• _Deine Aufgabe_: Gib die Stelle aus der Albumkritik von "Die 25-Jährige aus" bis "sehr persönlicher Song." wortgetreu aus.

Die 25-Jährige aus der Kleinstadt Albemarle in North Carolina hat ein aufregendes Jahr 2011 hinter sich. Persönliches Top-Ereignis war dabei zweifelsfrei die Hochzeit mit Songwriter Kyle Jacobs. Mit ihm zusammen verfasste Kellie auch "Mother's Day", einen der insgesamt elf neuen Songs. Eine intensive und autobiographische Acoustic-Ballade, in der die Sängerin ihre Gedanken zum Muttertag zum Ausdruck bringt, der - wirft man einen Blick auf ihre Biografie - alles andere als ein Feiertag für Kellie ist. Berührend und schön zugleich.
Insgesamt war die Blondine an der Entstehung von sechs Songs beteiligt. Das schlägt sich durchaus in den Inhalten wieder. So ist der offene Brief an ihren Vater ("The Letter"), der lange mit seiner Alkoholsucht zu kämpfen hatte, ein weiterer, sehr persönlicher Song.
Schnellere Lieder für den Einsatz im Radio hat die ehemalige High School Beauty Queen natürlich auch mit an Bord. Im Gegensatz aber zu einigen früheren, manchmal sehr simpel gestrickten Stücken, dominieren hier öfter satte Countryklänge. Bestes Beispiel dafür ist der kesse Opener "Where's Tammy Wynette". Ein hochwertiger und mitreißender Countrysong aus der Feder von Leslie Satcher, Don Poythress und Jimmy Ritchey. Hier wird sofort hörbar, dass Kellie und ihre Produzenten Frank Lidell und Luke Wooten für die Aufnahmen wieder einige der besten Studio-Cracks angeheuert haben. So mischt neben vielen alten Bekannten Paul Franklin an der Steel Guitar mit, der mit seinen flinken Fingern schon Alben von Shania Twain, George Strait, Alan Jackson oder Reba veredelt hat.
Ein weiteres Beispiel für perfektes Pedal Steel-Spiel findet sich im sehr traditionell angelegten "Stop Cheatin'On Me". Der eingängige Song mit satter Fiddle, der inhaltlich hoffentlich nichts mit der Ehe der Sängerin zu tun hat, sollte es nicht schwer haben, sich in den Jukeboxen der Tanzbars zum Dauerbrenner zu entwickeln. Die wenigen, neuen Fotos im Booklett passen ebenfalls zur Musik. Nicht so künstlich, sondern eher natürlich zeigt sich die Sängerin darauf - obwohl sie immer noch eine Vorliebe für tiefe Dekolletés hat. Aber das hat der Karriere einer Dolly Parton auch nicht geschadet.

• _Gespeicherte Zeilen_:
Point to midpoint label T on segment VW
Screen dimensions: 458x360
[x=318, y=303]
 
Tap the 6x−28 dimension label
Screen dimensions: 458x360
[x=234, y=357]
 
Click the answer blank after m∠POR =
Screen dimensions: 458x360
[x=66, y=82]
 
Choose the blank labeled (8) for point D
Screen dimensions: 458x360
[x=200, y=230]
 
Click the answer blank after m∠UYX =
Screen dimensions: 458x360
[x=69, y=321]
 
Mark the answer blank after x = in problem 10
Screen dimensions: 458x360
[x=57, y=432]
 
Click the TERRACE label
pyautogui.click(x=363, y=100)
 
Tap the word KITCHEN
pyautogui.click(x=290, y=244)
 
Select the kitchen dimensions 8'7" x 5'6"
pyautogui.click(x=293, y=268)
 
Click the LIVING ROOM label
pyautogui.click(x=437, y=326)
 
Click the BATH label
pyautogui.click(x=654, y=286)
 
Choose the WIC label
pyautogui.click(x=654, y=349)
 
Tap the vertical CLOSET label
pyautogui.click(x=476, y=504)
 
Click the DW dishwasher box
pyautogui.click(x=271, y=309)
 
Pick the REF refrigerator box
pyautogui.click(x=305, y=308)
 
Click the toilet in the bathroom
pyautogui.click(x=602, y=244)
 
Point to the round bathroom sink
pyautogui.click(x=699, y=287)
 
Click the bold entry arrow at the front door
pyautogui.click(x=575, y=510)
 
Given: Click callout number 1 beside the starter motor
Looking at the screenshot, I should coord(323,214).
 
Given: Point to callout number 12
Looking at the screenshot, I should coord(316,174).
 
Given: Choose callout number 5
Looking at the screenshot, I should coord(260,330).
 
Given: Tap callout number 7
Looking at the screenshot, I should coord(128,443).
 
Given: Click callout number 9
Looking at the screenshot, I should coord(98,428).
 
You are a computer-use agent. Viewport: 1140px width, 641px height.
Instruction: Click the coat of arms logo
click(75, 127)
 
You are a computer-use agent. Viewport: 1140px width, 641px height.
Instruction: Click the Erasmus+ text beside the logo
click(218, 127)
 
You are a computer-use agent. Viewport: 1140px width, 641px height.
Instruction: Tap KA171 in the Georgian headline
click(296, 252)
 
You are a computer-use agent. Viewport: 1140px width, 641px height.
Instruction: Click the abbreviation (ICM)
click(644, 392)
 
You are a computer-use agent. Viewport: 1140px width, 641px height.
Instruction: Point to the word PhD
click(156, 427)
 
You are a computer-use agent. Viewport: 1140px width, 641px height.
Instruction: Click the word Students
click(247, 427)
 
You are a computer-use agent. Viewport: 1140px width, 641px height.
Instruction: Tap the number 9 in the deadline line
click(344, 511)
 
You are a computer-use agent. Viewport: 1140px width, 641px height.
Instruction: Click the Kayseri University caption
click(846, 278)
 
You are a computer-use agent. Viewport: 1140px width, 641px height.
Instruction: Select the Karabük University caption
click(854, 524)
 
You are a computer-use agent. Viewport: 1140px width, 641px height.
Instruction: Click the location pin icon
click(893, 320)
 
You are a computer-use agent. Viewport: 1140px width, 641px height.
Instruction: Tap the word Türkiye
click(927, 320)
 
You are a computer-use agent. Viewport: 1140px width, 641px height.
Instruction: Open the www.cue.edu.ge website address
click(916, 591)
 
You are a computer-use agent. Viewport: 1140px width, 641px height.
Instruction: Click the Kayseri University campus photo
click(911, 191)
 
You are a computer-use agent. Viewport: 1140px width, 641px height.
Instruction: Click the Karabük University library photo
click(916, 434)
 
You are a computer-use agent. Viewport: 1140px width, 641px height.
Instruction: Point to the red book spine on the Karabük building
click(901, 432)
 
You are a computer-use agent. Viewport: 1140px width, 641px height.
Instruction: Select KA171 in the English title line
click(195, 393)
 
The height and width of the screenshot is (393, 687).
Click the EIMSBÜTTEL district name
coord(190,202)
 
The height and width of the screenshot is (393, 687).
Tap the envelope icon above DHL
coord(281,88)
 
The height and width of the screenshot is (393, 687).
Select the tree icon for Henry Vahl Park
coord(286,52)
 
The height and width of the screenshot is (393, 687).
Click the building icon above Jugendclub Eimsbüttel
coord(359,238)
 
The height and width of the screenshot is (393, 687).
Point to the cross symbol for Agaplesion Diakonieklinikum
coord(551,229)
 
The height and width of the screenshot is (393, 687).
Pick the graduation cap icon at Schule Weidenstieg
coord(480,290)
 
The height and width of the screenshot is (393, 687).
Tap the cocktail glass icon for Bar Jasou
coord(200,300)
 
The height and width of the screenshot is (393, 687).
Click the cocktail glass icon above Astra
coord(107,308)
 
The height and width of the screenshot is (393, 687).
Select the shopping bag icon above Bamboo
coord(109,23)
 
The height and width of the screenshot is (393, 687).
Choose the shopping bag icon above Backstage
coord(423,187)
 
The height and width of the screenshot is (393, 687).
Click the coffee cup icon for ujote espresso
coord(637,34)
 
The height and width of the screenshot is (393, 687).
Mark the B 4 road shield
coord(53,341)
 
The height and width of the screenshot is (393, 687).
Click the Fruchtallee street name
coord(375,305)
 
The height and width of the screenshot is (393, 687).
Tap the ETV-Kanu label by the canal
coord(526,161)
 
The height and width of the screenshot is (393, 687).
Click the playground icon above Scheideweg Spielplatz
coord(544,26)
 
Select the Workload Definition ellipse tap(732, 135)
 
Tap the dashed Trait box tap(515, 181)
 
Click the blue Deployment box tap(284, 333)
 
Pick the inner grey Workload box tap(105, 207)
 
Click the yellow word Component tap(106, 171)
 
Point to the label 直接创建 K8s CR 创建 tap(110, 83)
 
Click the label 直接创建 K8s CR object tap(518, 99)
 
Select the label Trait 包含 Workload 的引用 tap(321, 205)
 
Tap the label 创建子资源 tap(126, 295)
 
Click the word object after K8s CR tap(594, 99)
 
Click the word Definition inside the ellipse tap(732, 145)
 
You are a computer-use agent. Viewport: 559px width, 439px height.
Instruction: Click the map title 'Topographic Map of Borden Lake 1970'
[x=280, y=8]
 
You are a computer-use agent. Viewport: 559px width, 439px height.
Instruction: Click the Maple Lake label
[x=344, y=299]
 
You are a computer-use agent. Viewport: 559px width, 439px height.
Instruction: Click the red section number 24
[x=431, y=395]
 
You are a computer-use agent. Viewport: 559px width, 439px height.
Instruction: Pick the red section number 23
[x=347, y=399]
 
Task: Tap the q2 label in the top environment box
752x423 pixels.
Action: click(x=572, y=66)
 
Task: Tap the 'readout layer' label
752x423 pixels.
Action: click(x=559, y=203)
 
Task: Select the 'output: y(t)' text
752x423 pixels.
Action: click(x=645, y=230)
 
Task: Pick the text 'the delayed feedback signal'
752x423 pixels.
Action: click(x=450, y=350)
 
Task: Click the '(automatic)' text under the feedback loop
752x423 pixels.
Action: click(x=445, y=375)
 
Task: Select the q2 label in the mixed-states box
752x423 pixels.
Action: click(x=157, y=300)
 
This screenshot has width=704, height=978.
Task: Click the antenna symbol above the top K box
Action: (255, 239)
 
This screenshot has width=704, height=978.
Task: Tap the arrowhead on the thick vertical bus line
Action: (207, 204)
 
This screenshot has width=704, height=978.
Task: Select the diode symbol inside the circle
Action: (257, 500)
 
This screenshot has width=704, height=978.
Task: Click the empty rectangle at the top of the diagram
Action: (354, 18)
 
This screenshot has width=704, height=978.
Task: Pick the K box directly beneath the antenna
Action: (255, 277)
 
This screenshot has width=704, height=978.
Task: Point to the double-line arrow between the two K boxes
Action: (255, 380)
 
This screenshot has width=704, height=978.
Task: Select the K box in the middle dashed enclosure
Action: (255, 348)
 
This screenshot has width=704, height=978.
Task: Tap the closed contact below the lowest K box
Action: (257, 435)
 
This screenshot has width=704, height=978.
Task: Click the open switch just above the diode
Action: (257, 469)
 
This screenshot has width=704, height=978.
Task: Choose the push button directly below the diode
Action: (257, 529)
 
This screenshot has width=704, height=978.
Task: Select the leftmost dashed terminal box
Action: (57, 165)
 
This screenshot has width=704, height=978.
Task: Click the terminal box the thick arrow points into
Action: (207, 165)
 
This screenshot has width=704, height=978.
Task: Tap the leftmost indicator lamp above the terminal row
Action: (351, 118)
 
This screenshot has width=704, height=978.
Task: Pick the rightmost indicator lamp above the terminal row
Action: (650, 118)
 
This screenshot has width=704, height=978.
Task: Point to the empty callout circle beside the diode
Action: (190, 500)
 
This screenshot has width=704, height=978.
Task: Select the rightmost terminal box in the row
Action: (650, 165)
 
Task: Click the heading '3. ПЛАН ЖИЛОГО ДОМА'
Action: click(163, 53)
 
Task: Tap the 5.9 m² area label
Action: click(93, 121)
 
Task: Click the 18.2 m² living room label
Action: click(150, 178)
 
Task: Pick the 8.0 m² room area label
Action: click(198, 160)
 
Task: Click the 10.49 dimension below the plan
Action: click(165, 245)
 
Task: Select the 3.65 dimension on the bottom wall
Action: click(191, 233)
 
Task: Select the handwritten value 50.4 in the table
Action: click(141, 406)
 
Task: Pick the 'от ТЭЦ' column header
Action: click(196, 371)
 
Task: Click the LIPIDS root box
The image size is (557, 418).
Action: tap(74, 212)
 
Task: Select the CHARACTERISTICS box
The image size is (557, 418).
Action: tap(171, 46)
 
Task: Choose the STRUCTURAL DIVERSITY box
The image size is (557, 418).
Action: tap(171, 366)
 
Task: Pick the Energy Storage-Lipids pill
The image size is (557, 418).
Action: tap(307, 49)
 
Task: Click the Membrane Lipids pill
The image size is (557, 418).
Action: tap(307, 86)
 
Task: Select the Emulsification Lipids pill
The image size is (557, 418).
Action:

• _Lösung zur Aufgabe_:
Die 25-Jährige aus der Kleinstadt Albemarle in North Carolina hat ein aufregendes Jahr 2011 hinter sich. Persönliches Top-Ereignis war dabei zweifelsfrei die Hochzeit mit Songwriter Kyle Jacobs. Mit ihm zusammen verfasste Kellie auch "Mother's Day", einen der insgesamt elf neuen Songs. Eine intensive und autobiographische Acoustic-Ballade, in der die Sängerin ihre Gedanken zum Muttertag zum Ausdruck bringt, der - wirft man einen Blick auf ihre Biografie - alles andere als ein Feiertag für Kellie ist. Berührend und schön zugleich.
Insgesamt war die Blondine an der Entstehung von sechs Songs beteiligt. Das schlägt sich durchaus in den Inhalten wieder. So ist der offene Brief an ihren Vater ("The Letter"), der lange mit seiner Alkoholsucht zu kämpfen hatte, ein weiterer, sehr persönlicher Song.